With the SHANTI Act now in force and customs barriers lowered, India–US nuclear cooperation is poised for revival. This assumes added significance as both countries move towards a broader trade agreement aimed at reducing tariffs and expanding bilateral commerce. Nuclear trade—high-value, technology-intensive and long-term by nature—stands to benefit disproportionately from such a reset.

For US suppliers of reactors, components and nuclear services, India once again emerges as a credible market. For Indian firms, renewed engagement offers access to advanced technologies, financing mechanisms and export opportunities.

A Business-First Nuclear Strategy Takes Shape

The customs duty exemptions announced in Budget 2026–27 should not be viewed in isolation. They are best understood as part of a policy sequence that began with the Nuclear Energy Mission in the 2025–26 budget and culminated in the passage of the SHANTI Act. Together, these measures signal a clear strategic shift: India is no longer seeking to expand nuclear power primarily through public spending or state-led construction, but through a market-oriented framework designed to attract private capital, absorb global technology, integrate into international supply chains, and respond to emerging industrial demand.

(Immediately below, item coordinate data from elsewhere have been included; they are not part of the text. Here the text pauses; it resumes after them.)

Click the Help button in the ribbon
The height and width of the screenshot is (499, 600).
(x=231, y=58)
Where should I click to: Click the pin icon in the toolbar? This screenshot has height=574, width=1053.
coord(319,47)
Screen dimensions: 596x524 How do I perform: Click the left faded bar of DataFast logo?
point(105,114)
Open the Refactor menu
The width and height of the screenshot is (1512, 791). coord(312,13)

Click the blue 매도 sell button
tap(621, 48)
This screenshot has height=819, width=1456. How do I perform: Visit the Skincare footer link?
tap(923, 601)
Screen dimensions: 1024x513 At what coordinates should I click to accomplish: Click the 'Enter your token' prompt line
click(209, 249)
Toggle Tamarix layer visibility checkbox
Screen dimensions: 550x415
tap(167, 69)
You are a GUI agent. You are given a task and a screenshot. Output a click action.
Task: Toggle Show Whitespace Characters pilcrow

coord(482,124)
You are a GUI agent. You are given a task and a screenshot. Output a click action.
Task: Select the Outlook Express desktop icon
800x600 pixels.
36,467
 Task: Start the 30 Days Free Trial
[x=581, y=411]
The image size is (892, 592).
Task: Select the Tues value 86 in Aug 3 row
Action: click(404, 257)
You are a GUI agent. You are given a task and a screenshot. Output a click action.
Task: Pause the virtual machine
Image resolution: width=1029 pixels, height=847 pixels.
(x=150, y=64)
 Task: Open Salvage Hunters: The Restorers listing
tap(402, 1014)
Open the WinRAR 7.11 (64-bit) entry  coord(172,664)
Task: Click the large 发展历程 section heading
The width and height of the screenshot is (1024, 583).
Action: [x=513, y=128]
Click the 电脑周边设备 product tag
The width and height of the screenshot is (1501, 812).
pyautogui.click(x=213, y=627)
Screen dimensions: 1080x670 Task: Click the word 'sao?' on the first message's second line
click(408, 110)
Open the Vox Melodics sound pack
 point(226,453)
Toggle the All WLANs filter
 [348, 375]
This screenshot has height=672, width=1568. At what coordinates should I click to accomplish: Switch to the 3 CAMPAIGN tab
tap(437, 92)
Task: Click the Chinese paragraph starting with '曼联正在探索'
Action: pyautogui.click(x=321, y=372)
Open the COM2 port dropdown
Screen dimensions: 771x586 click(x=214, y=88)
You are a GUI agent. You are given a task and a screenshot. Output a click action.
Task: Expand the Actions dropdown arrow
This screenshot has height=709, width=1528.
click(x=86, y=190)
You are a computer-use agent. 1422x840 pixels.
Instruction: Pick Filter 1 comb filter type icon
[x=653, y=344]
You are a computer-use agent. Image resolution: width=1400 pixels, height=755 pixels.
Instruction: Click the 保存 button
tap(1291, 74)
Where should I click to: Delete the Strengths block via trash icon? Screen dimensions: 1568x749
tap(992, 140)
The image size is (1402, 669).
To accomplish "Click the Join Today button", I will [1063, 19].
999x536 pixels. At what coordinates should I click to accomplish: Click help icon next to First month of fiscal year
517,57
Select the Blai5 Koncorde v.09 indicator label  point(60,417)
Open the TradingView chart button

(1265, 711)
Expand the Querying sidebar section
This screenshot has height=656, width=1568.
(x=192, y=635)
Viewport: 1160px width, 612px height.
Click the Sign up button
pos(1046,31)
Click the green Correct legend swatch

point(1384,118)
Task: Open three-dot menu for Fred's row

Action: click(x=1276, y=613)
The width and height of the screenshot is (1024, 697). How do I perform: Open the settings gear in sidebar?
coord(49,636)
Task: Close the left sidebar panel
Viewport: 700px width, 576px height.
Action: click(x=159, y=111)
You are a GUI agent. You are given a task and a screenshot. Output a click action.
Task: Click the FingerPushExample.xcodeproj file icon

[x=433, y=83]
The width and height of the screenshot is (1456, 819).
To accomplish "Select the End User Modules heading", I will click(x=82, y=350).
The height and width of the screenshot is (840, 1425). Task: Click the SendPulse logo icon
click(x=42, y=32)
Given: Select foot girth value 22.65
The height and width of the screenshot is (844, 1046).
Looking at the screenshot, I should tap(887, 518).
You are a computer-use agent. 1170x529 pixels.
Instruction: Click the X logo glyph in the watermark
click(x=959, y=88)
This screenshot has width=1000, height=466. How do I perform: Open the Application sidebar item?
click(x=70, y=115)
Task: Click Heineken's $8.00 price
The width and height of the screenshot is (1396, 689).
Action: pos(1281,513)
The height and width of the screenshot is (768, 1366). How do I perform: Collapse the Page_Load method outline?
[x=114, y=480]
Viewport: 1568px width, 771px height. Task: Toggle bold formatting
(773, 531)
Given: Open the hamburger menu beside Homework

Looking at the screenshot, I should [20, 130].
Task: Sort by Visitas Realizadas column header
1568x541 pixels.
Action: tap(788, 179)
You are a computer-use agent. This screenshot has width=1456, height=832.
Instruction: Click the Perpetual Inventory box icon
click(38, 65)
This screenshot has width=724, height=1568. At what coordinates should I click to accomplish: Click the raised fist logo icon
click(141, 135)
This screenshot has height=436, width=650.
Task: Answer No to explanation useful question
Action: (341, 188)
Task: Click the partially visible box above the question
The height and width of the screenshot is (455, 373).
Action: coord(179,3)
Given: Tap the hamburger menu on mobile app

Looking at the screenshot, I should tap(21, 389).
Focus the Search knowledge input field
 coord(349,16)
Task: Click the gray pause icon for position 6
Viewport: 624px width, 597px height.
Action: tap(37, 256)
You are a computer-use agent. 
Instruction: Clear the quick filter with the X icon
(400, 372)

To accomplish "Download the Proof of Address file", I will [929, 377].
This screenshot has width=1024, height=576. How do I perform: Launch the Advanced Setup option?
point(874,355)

In this context, the 7th edition of the India Nuclear Business Platform (INBP), scheduled for 16–17 June 2026 in Mumbai, assumes particular strategic significance. As the first major global convening following these landmark reforms, INBP 2026—under the theme “India’s Nuclear 100: Delivering the $200 Billion Opportunity”—marks a shift from policy discourse to commercial engagement, offering international vendors, investors, and EPC players direct access to India’s newly authorised private category of industrial groups empowered to finance, construct, own, and operate nuclear assets. For nuclear businesses, domestic and international alike, this is what makes Budget 2026–27 truly consequential: not the scale of public spending it announces, but the market architecture it quietly puts in place.